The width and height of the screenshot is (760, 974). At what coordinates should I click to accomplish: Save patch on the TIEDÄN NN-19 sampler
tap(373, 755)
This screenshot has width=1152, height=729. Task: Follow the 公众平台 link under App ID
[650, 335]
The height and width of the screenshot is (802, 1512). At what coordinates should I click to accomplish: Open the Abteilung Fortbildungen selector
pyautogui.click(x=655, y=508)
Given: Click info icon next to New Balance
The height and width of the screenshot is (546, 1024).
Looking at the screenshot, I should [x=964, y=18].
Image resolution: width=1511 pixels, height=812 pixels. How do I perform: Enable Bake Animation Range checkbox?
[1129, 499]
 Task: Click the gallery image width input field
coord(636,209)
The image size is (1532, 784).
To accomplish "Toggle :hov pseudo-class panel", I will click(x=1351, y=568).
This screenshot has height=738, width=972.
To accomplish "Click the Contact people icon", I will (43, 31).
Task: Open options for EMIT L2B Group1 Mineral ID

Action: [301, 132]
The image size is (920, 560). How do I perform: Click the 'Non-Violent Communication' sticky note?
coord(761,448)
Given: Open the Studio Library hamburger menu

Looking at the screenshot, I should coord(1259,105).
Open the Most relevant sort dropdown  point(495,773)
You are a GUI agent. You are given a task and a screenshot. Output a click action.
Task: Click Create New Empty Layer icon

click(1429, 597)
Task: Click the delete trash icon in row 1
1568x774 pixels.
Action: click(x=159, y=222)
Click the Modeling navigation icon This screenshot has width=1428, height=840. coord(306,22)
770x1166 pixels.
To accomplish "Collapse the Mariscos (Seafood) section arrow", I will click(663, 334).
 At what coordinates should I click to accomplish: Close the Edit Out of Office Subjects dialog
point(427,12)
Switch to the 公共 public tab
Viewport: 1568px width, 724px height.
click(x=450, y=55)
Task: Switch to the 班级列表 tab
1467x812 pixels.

════════

WRITTEN REQUEST =>
Extract all of the records above verbatim, reproducing every line without any change.

ANSWER TO THIS EXERCISE =>
The width and height of the screenshot is (760, 974). At what coordinates should I click to accomplish: Save patch on the TIEDÄN NN-19 sampler
tap(373, 755)
This screenshot has width=1152, height=729. Task: Follow the 公众平台 link under App ID
[650, 335]
The height and width of the screenshot is (802, 1512). At what coordinates should I click to accomplish: Open the Abteilung Fortbildungen selector
pyautogui.click(x=655, y=508)
Given: Click info icon next to New Balance
The height and width of the screenshot is (546, 1024).
Looking at the screenshot, I should [x=964, y=18].
Image resolution: width=1511 pixels, height=812 pixels. How do I perform: Enable Bake Animation Range checkbox?
[1129, 499]
 Task: Click the gallery image width input field
coord(636,209)
The image size is (1532, 784).
To accomplish "Toggle :hov pseudo-class panel", I will click(x=1351, y=568).
This screenshot has height=738, width=972.
To accomplish "Click the Contact people icon", I will (43, 31).
Task: Open options for EMIT L2B Group1 Mineral ID

Action: [301, 132]
The image size is (920, 560). How do I perform: Click the 'Non-Violent Communication' sticky note?
coord(761,448)
Given: Open the Studio Library hamburger menu

Looking at the screenshot, I should coord(1259,105).
Open the Most relevant sort dropdown  point(495,773)
You are a GUI agent. You are given a task and a screenshot. Output a click action.
Task: Click Create New Empty Layer icon

click(1429, 597)
Task: Click the delete trash icon in row 1
1568x774 pixels.
Action: click(x=159, y=222)
Click the Modeling navigation icon This screenshot has width=1428, height=840. coord(306,22)
770x1166 pixels.
To accomplish "Collapse the Mariscos (Seafood) section arrow", I will click(663, 334).
 At what coordinates should I click to accomplish: Close the Edit Out of Office Subjects dialog
point(427,12)
Switch to the 公共 public tab
Viewport: 1568px width, 724px height.
click(x=450, y=55)
Task: Switch to the 班级列表 tab
1467x812 pixels.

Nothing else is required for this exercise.